NullSessionPipe Registry Modification for Lateral Movement

This detection rule identifies modifications to the NullSessionPipe registry setting in Windows. This setting defines named pipes that can be accessed without authentication, facilitating anonymous connections. Adversaries may exploit this by modifying the registry to enable lateral movement, allowing unauthorized access to network resources. By adding specific pipes to the NullSessionPipes registry key, an attacker can make services accessible without requiring authentication. This rule focuses on flagging modifications that introduce new accessible pipes, which could indicate malicious intent. The targeted configuration is located under HKLM\SYSTEM\CurrentControlSet\Services\LanmanServer\Parameters. The registry key NullSessionPipes is of particular interest when its values change.

Attack Chain

1. Initial compromise of a system within the network.
2. The attacker gains elevated privileges on the compromised system.
3. The attacker modifies the Windows Registry, specifically the HKLM\SYSTEM\CurrentControlSet\Services\LanmanServer\Parameters\NullSessionPipes key. They add a new pipe name to this key, which will allow unauthenticated access to that named pipe.
4. The attacker uses reg.exe or PowerShell to modify the registry, potentially using commands like reg add or Set-ItemProperty.
5. A remote system attempts to connect to the newly accessible named pipe on the compromised system without authenticating.
6. The attacker exploits the now-accessible service or application associated with the named pipe to execute commands or transfer data.
7. The attacker leverages this access to move laterally within the network, compromising additional systems.

Impact

Successful modification of the NullSessionPipes registry setting can lead to unauthorized access to sensitive resources and lateral movement within the network.
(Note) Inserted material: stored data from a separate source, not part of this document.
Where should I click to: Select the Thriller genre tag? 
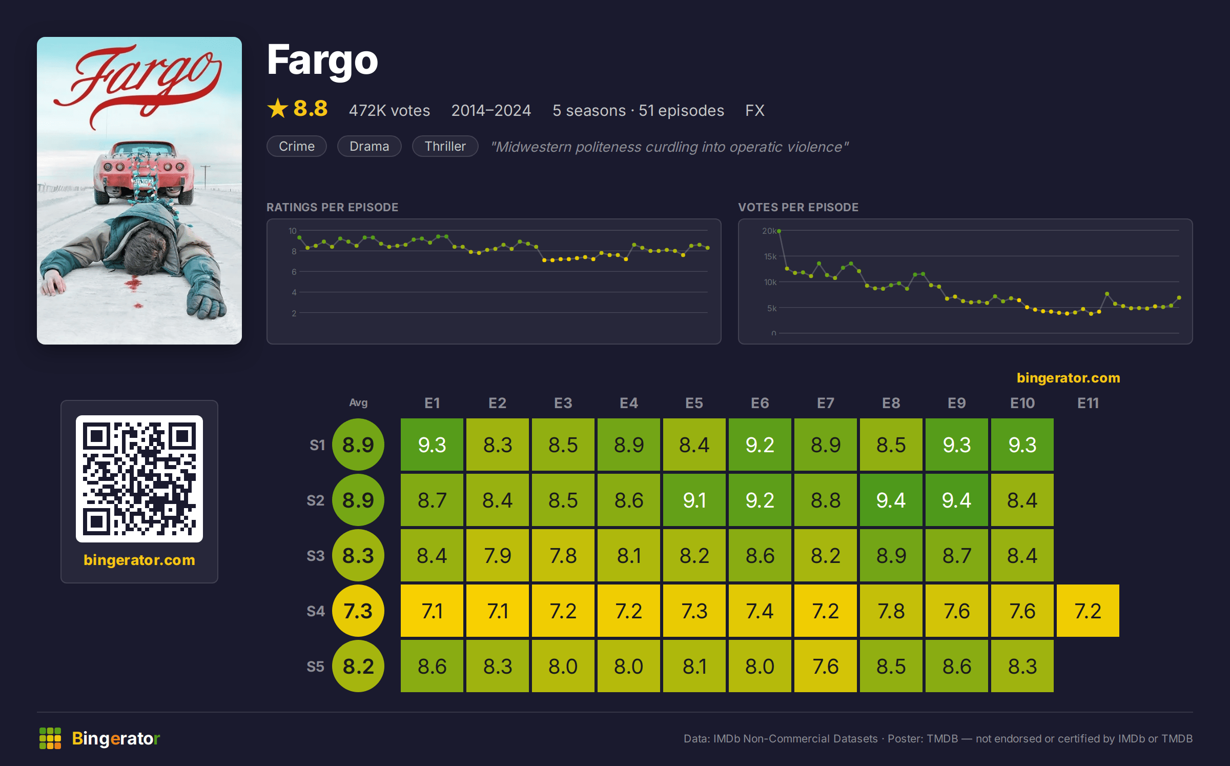coord(445,146)
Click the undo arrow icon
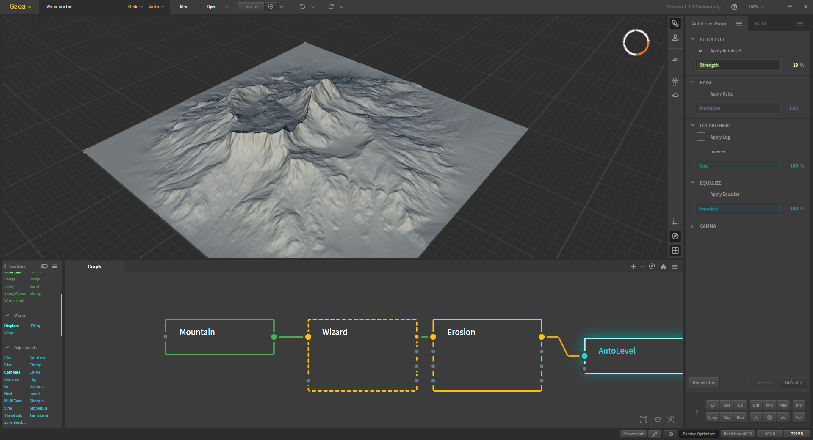 tap(302, 7)
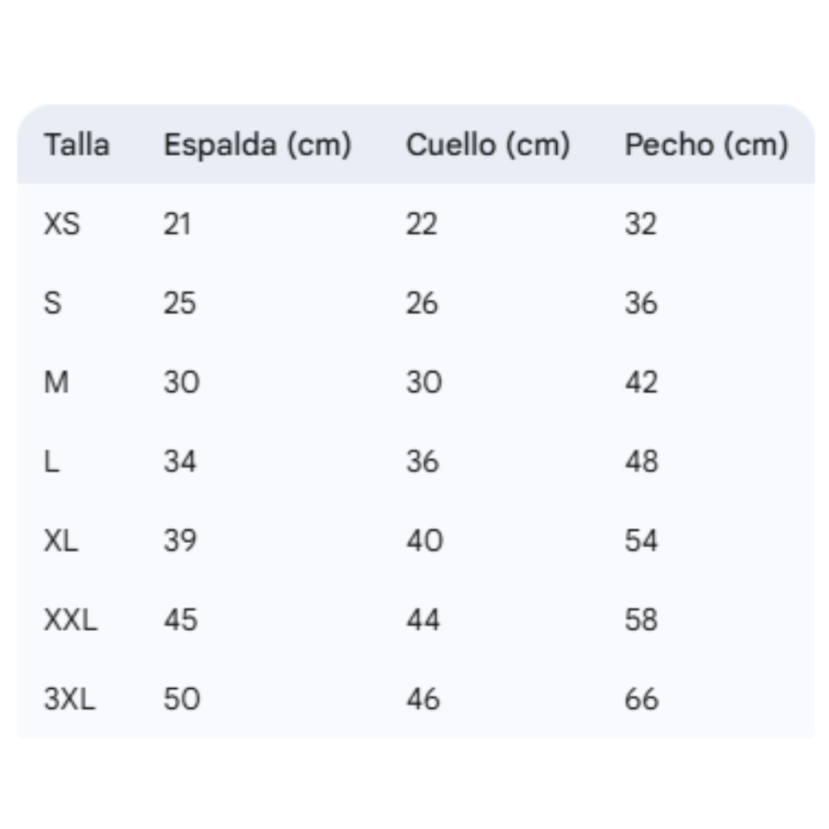
Task: Click the XS size row label
Action: (62, 224)
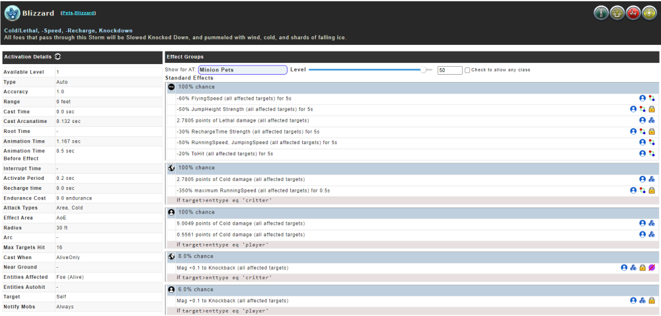The image size is (661, 316).
Task: Click the red spiky damage badge
Action: 633,13
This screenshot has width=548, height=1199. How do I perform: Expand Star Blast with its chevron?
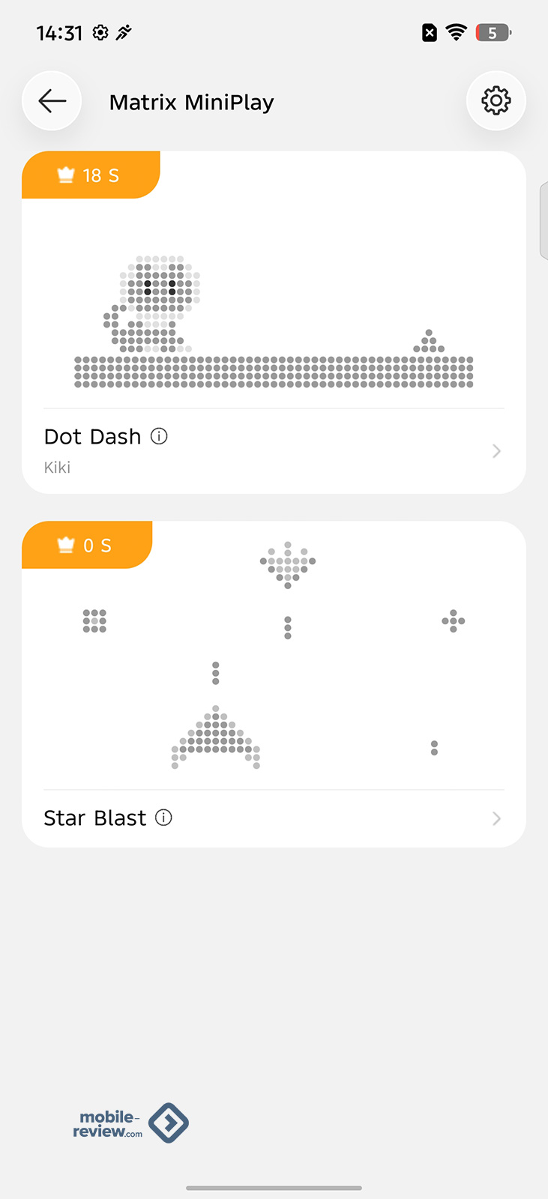(496, 818)
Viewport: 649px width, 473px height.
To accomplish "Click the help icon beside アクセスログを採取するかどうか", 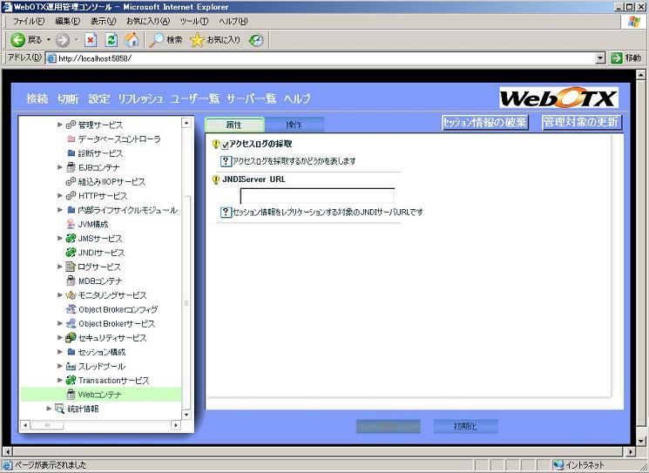I will (226, 161).
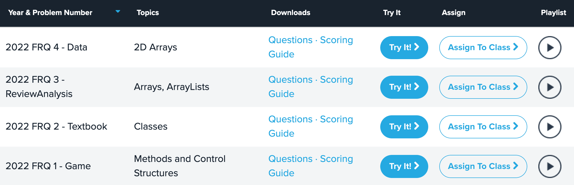Click the Year & Problem Number column header

[50, 13]
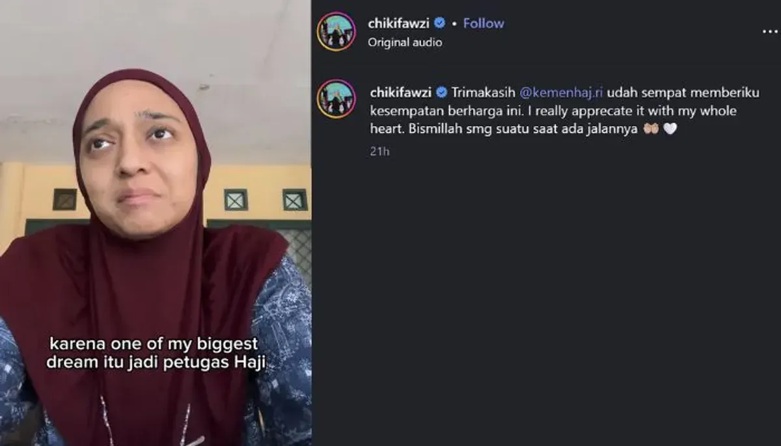Click the chikifawzi username in the header
The image size is (781, 446).
pos(399,23)
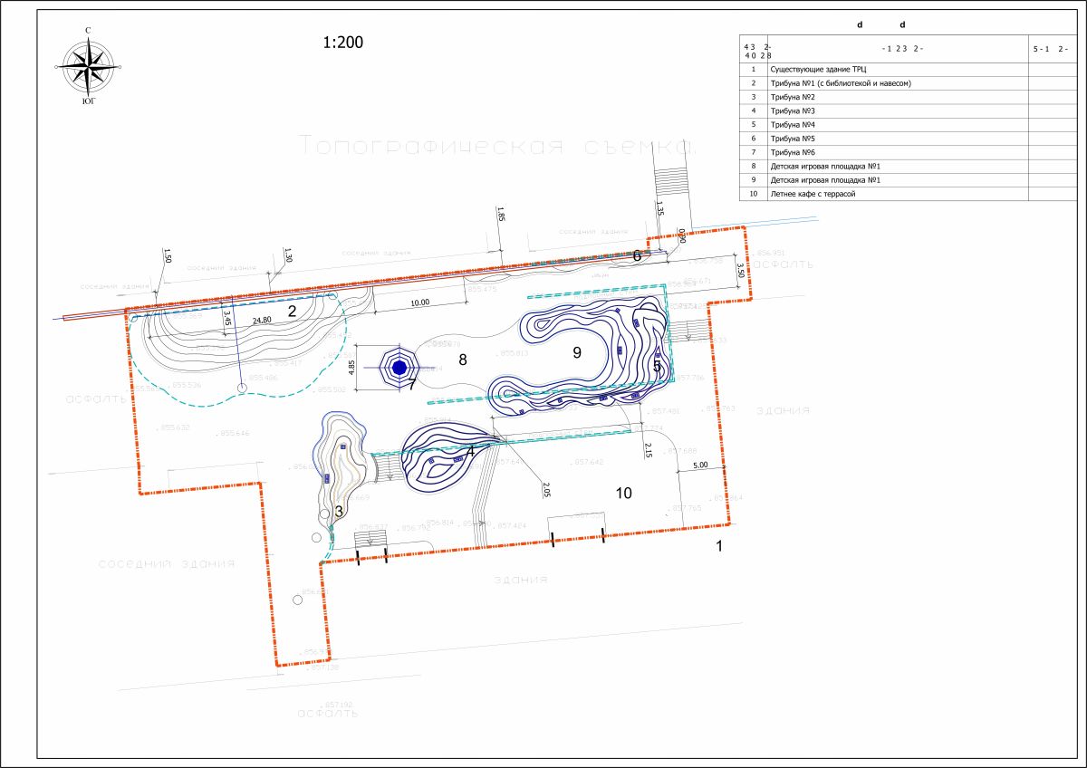Click the compass rose north indicator
This screenshot has width=1087, height=768.
(88, 31)
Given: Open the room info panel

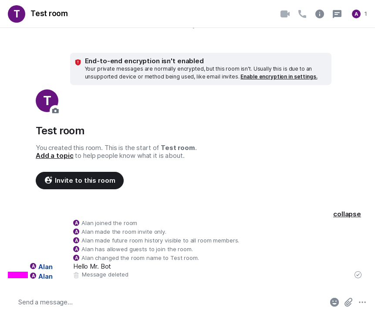Looking at the screenshot, I should coord(320,14).
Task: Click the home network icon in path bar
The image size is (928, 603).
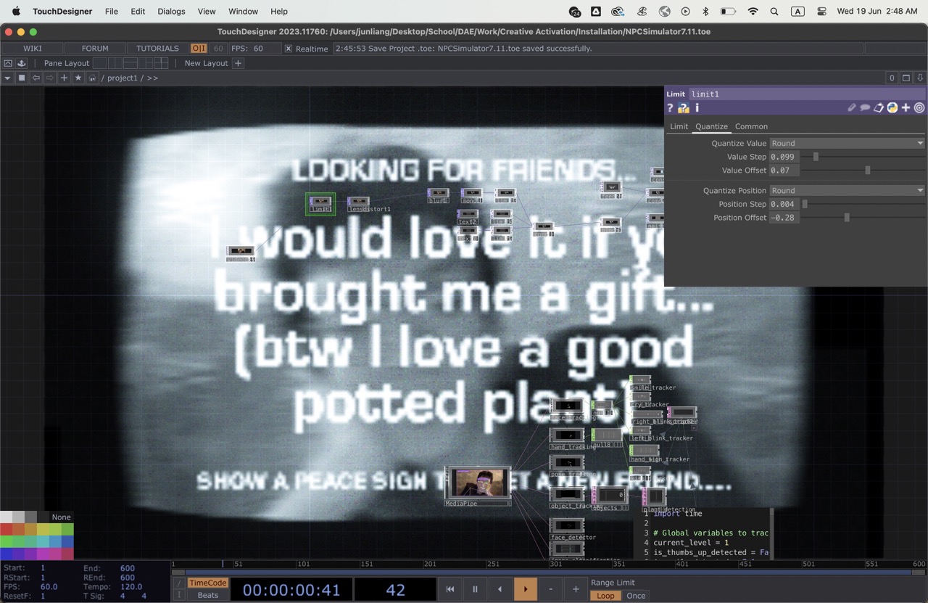Action: (93, 78)
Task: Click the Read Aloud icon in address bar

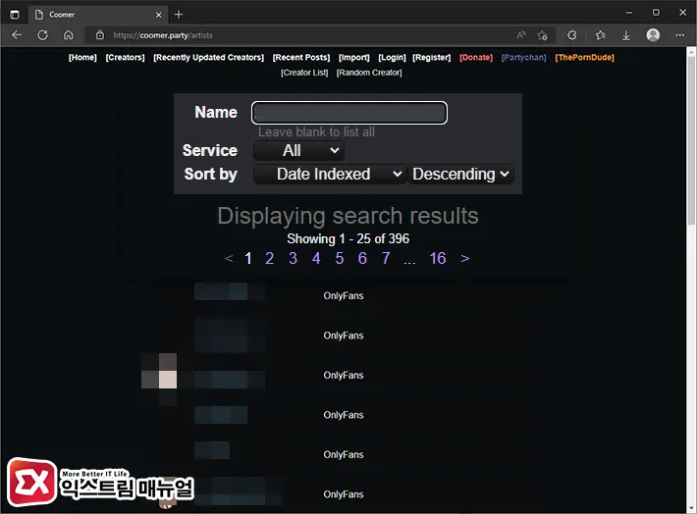Action: click(521, 34)
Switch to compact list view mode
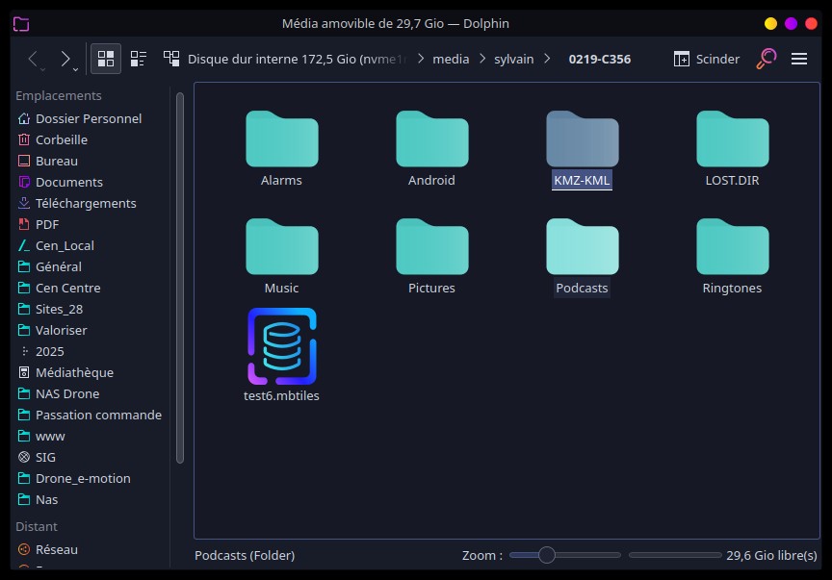The width and height of the screenshot is (832, 580). click(138, 59)
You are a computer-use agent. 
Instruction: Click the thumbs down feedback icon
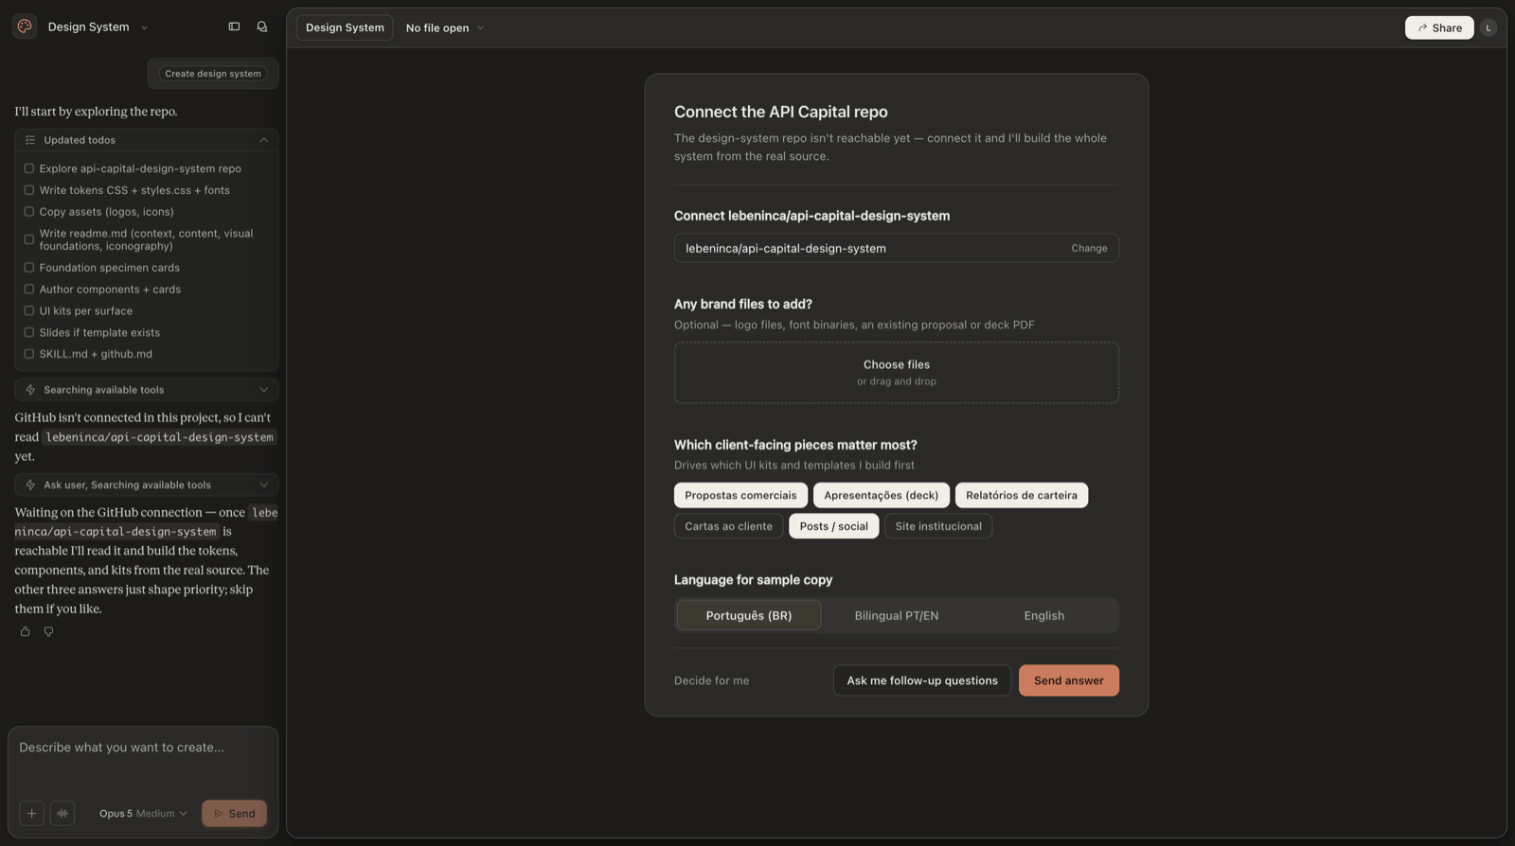click(48, 631)
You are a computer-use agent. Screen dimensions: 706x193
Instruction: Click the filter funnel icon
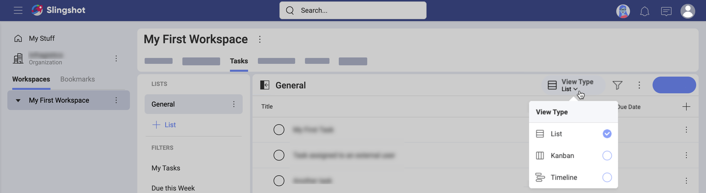click(x=617, y=85)
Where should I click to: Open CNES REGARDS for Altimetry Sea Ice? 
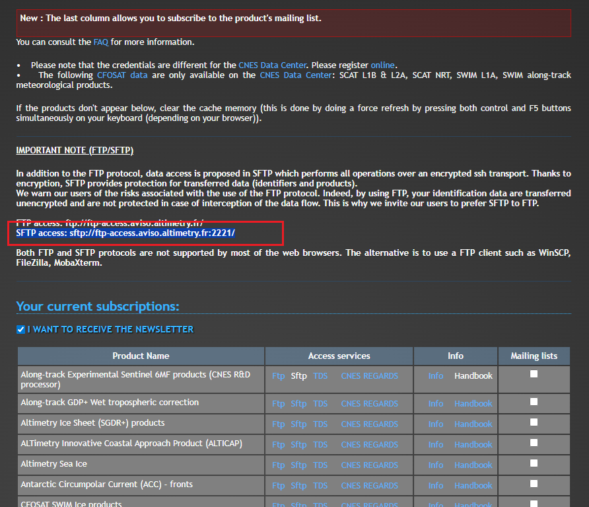369,465
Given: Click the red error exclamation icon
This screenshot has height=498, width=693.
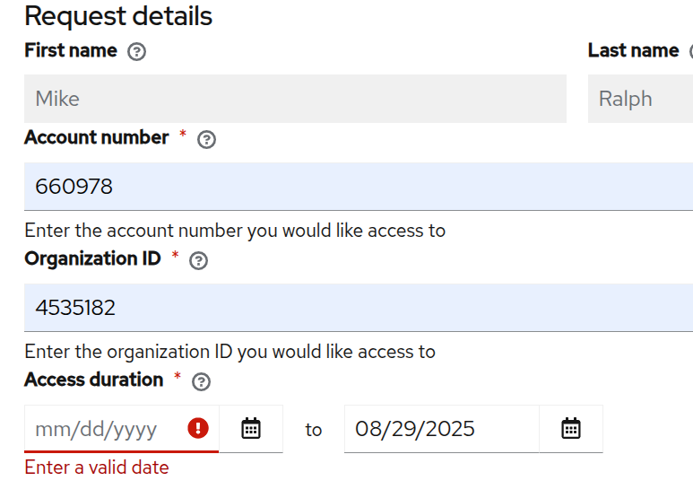Looking at the screenshot, I should [198, 429].
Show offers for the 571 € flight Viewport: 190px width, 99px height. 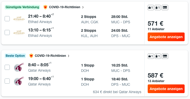click(166, 37)
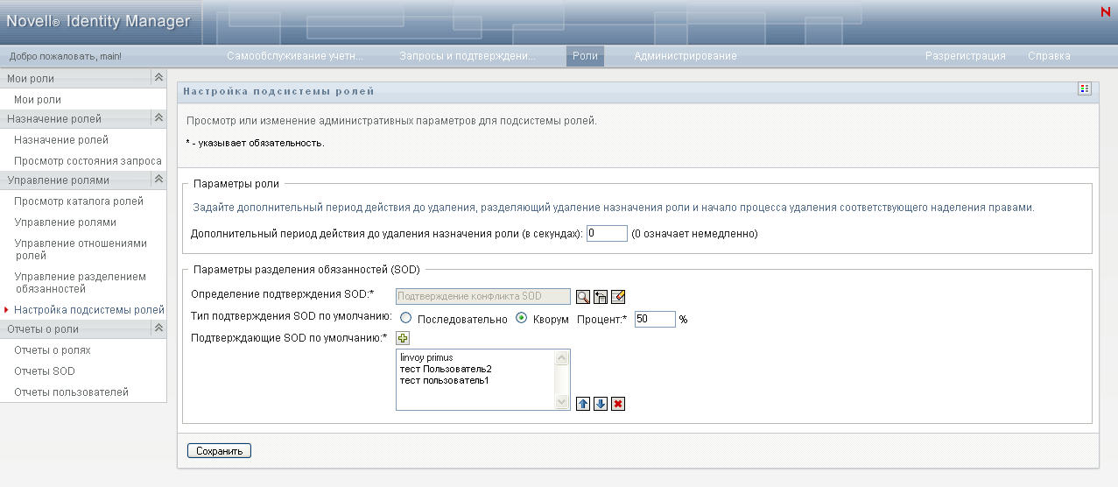
Task: Move selected approver up with blue arrow
Action: pyautogui.click(x=583, y=404)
By enabling anonymous access to named pipes, attackers can potentially bypass authentication mechanisms and gain control over critical systems. While the direct number of victims is not specified, the impact can be significant, particularly in organizations where shared resources and services rely on secure authentication protocols.

Recommendation

• Enable Windows Registry auditing to capture changes to the NullSessionPipes registry key. This will allow you to detect unauthorized modifications as described in the overview.
• Deploy the Sigma rule “NullSessionPipe Registry Modification” to your SIEM and tune for your environment to identify malicious activity related to named pipe modifications.
• Investigate any alerts generated by the Sigma rule, focusing on the specific named pipes being added or modified in the registry event details, as detailed in the rule’s description.
• Regularly review and validate the legitimacy of existing entries in the NullSessionPipes registry key to identify and remove any unauthorized pipes.